_Yönergeler:_
#1 Couchbase metnine göre şirketin iş ortaklığı kurduğu bulut üreticileri arasında hangileri sayılıyor?
#2 Couchbase üzerine olan metni kaldığı noktadan itibaren sürdürün.

_Okuma metni:_
++++++++++++++++++++
Couchbase açık kaynaklı bir yazılım. Koduna hatta geliştiriciler github üzerinden de erişebilirler. Şu anda iki versiyon var. Biz, iş ölçeğine göre bizi kullanmak herkese aynı şeyi söylüyoruz. Adı üstünde Community Edition desteğini Couchbase topluluğundan alan, ücretsiz olarak rahatlıkla kullanılabilecek, tabii ki bazı limitasyonları var lisans anlaşmaları gereğince ama indirip kullanabilecekleri bir veri platformu. Onun yanı sıra iş biraz daha ciddileştiğinde, business critical uygulamalar devreye girdiğinde test ve geliştirme süreçlerini ayrıca kurumsal olarak bizim yönettiğimiz Enterprise Edition var. Enterprise Edition da yine aynı kod temeline dayansa da yetenekleri ve ölçeklenebilme özellikleri çok daha güçlü. Onu söylememde fayda var. Tabii ki artık başka bir şeyden de bahsediyoruz. Capella ve bulut bilişimden bahsediyoruz. Özellikle Enterprise Edition’da edindiğimiz, on-prem dediğimiz işte müşterilerin kendi veri merkezlerindeki deneyimlerden, bu süreçlerin optimize edilmesinden edindiğimiz deneyimleri de bulut bilişime taşıdık. Şu anda pek çok bulut üreticisi şirketle iş ortaklığımız var. Bunlar arasında AWS, Microsoft ve Google Cloud da yer alıyor. Kullanıcılarımız bunlardan herhangi birisiyle birlikte de bizimle çalışmaya başlayabilirler. Peki biz ne sunuyoruz? Her şeyden önce çok kolay geliştirilebilen bir esneklik sunuyoruz. Bunu ilişkisel veritabanıyla şöyle karşılaştırmak mümkün. Onunla ilgili ürün geliştirme süreçleri alışık olduğumuz, bildiğimiz, eskiden gelen metodolojileri içerse de belirli esneklikleri zaman içerisinde yapmak çok kolay değildir. Esnek şema dediğimiz özellik bizim için çok kritik. İstenildiği zaman uygulamadaki gelişmeyi veri platformuna yansıtmak Couchbase’de mümkün. Çok kritik bir başka konu ise, zaten hep altını çizdiğimiz nokta olan operasyonel maliyetlerin düşürülmesi ki bunun içerisinde eğitim maliyetleri ve adaptasyon maliyetleri çok büyük bir kalemdir. Biz size tamamen ilişkisel veri platformunda kullandığımız SQL dilinin aynısını sunabiliyoruz. Doğal olarak böyle bir öğrenim eğrisinin çok çok az olması da kurumların ciddi anlamda faydalandığı özelliklerden.

 

Couchbase, kurumsal işletmelerin finans sektöründeki dijital dönüşümlerini hızlandırmalarına nasıl yardımcı oluyor?
++++++++++++++++++++
_Kayıt alıntıları:_
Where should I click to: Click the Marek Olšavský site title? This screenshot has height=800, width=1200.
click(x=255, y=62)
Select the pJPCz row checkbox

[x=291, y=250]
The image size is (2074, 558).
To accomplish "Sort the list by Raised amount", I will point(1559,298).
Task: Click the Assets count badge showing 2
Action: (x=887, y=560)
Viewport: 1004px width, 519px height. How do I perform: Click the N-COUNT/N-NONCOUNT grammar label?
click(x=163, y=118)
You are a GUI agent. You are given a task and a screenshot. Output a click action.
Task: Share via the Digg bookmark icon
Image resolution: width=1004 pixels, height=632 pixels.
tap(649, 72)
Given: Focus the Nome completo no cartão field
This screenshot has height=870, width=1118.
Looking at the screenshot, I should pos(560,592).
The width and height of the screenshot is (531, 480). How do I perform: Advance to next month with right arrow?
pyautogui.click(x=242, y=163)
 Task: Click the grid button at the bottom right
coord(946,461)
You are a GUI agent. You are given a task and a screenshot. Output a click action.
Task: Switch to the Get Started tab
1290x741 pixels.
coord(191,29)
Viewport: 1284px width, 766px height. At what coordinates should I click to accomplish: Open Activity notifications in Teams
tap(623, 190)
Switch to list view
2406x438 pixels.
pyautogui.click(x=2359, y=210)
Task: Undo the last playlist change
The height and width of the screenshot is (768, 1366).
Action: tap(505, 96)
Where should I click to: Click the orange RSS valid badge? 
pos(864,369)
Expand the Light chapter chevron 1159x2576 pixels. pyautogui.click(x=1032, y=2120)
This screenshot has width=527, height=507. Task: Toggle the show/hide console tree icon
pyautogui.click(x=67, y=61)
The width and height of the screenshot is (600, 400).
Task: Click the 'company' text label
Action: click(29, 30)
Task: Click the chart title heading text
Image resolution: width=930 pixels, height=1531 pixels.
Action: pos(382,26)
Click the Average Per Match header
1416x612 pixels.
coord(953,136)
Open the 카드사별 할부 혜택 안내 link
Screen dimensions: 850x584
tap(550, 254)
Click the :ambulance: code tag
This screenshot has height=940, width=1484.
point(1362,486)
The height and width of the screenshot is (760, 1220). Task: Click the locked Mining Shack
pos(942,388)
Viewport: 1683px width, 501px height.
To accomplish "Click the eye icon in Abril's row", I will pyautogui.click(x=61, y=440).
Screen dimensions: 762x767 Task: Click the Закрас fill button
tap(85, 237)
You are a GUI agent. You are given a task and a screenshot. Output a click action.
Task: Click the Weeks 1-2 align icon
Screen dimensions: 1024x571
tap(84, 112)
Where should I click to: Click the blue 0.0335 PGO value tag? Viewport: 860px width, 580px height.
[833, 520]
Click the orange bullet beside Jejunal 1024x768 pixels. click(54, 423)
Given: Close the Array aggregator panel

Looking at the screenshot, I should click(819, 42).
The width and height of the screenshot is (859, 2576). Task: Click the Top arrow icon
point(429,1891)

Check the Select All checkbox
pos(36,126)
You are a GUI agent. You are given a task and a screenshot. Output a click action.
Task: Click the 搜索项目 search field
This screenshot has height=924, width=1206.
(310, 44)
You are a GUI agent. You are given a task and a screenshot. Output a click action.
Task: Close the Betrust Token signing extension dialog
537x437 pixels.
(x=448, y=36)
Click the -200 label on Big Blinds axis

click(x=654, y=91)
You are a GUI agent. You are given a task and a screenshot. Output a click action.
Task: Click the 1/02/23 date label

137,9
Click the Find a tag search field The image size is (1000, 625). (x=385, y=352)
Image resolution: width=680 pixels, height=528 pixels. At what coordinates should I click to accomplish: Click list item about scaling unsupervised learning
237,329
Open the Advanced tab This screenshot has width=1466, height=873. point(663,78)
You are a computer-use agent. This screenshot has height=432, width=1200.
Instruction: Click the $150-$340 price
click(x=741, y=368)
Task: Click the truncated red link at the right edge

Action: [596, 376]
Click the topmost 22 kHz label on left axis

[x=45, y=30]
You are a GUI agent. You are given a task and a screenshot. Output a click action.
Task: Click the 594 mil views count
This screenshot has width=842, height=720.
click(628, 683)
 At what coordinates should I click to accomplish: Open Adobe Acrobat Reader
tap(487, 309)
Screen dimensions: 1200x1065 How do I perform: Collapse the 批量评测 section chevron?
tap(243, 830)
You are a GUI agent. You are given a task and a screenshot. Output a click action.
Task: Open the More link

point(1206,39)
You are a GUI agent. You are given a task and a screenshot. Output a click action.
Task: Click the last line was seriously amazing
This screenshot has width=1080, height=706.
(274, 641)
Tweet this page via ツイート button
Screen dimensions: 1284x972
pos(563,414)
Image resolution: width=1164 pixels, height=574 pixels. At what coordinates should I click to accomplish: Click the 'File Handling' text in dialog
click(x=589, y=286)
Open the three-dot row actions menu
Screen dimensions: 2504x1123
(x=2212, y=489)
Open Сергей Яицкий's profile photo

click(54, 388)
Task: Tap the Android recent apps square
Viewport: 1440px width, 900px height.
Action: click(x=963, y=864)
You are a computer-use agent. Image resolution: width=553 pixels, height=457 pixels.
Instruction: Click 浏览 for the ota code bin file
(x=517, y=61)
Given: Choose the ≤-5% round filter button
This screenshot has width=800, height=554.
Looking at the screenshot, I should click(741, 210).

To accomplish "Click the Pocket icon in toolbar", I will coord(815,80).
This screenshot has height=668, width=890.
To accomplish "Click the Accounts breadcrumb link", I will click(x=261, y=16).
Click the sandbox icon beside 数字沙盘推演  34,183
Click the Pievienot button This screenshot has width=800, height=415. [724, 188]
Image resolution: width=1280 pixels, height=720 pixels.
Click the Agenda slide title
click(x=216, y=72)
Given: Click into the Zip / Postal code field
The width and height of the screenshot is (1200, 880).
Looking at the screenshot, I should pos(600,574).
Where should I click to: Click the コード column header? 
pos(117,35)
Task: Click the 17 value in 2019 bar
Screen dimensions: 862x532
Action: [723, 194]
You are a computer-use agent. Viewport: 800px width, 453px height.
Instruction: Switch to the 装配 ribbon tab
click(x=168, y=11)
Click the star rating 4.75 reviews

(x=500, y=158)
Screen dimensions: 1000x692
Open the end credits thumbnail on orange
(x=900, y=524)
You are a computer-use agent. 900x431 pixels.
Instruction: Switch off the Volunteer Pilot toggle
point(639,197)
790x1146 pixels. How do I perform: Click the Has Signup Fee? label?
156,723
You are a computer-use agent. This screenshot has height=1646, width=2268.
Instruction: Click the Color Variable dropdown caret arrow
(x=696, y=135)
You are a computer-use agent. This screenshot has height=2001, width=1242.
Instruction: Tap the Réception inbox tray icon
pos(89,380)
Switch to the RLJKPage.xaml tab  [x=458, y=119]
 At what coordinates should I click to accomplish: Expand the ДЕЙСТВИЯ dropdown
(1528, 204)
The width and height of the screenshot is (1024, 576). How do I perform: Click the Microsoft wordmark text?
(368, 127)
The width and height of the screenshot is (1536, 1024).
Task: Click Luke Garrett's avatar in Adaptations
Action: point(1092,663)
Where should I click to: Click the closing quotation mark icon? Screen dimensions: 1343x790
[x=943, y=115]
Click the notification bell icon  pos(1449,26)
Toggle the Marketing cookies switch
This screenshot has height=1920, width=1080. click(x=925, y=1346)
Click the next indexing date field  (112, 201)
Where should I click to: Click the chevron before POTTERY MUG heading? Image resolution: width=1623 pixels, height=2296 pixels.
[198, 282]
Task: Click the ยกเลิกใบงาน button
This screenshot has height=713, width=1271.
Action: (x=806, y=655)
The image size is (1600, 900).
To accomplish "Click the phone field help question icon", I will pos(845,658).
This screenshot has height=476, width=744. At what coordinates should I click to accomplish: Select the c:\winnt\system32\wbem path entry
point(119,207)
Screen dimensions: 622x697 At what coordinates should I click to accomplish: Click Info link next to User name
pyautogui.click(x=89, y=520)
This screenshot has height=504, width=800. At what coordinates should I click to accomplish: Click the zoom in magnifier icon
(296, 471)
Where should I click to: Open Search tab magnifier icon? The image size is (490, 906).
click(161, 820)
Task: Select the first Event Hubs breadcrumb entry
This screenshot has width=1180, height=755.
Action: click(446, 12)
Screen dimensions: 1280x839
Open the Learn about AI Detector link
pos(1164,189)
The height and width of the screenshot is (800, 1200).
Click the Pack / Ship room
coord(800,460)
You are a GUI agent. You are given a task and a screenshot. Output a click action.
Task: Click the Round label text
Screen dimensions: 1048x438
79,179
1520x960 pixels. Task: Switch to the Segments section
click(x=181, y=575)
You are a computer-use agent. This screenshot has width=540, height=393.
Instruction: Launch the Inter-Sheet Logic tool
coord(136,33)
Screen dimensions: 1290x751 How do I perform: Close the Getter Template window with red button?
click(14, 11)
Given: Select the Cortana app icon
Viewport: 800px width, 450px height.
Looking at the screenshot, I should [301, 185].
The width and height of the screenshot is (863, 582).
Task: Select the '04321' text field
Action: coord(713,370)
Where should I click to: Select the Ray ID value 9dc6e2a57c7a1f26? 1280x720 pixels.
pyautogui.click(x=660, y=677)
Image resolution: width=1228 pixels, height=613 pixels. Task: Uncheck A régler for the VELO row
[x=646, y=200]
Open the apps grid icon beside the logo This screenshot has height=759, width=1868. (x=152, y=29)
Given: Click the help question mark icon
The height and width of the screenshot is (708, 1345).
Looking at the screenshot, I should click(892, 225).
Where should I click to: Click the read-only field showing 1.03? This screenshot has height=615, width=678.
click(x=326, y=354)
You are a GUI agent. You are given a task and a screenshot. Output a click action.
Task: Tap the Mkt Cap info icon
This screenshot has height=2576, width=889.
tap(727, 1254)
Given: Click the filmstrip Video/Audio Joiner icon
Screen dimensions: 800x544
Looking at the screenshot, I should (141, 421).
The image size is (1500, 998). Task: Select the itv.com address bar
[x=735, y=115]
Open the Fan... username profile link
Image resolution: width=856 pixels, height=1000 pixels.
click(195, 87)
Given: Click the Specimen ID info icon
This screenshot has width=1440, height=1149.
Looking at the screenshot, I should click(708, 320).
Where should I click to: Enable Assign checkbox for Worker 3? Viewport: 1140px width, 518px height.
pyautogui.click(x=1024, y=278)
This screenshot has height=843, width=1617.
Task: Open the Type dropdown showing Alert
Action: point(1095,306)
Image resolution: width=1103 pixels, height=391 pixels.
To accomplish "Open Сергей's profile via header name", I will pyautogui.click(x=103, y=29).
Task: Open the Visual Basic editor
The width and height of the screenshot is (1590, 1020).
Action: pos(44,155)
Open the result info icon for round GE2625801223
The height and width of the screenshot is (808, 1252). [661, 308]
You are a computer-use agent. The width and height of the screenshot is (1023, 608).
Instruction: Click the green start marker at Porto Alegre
++++++++++++++++++++
_Görev sonuçları:_
#1 AWS, Microsoft ve Google Cloud.

#2
Finans alanı Couchbase’in en güçlü olduğu sektörlerden birisi ve globaldeki müşterilerinin yüzde 30’undan fazlası finans sektöründen gelmektedir. Finansın özellikle mainframe offloading gibi, kredi skorlama gibi, daha performans ve hız gerektiren, büyük verilerin döndüğü alanlarda ciddi anlamda müşteriler için fark yaratmaktadır. Türkiye operasyonlarına baktığımızda, finans ciddi anlamda ticari işlemler için relational database’lerin yoğun olarak kullanıldığı bir sektör ve Couchbase’in SQL++ adını verdiğimiz SQL ile hemen hemen bire bir olan dilinin var olması ciddi anlamda bu adaptasyon süreci, ürün geliştirme süreci ve bunun piyasaya çıkma sürecini pozitif etkilemektedir. İçeride var olan bir öğreninin ve yetinin, sıfırdan yeni bir dil öğrenmeksizin aktarılıyor olması da finans alanında kritik olan dijital dönüşüm sürecini daha minimize etmektedir. Bu süreci onlar için daha yönetilebilir kılmaktadır.

Ben aslında birkaç şey eklemek istiyorum. Finans kuruluşları artık birer teknoloji şirketi. Fibabank’dan Çağatay Bey de sunumunda net olarak ifade etti, biz bankacılık lisansı olan bir teknoloji şirketiyiz dedi. Çünkü teknoloji sonuçta bankacılık hizmetlerinin, finans hizmetlerinin kullanıcıya en hızlı bir biçimde ulaştırılmasını sağlayan bir araç ve bu aracı çeşitlendirebilmek, hızlıca geliştirebilmek de doğal olarak son derece kritik. Daha fazla detayından Çağla zaten çok güzel bahsetti. Ben daha fazla detayına girmek istemiyorum, gerek yok. Yani bu çevikliği sağlayabilmek, bu hızlı geliştirmeyi sağlayabilmek, markete çok hızlı bir biçimde ürün çıkarabilme yeteneğini geliştirmek ve bunu yaparken de altını çizeyim sahip olma ve satın alma maliyetlerini düşürmek bizim en büyük avantajlarımız arasında yer alıyor.

 

2023 yılı Couchbase için nasıl geçti ve bu yılı nasıl sonlandırmayı planlıyorsunuz?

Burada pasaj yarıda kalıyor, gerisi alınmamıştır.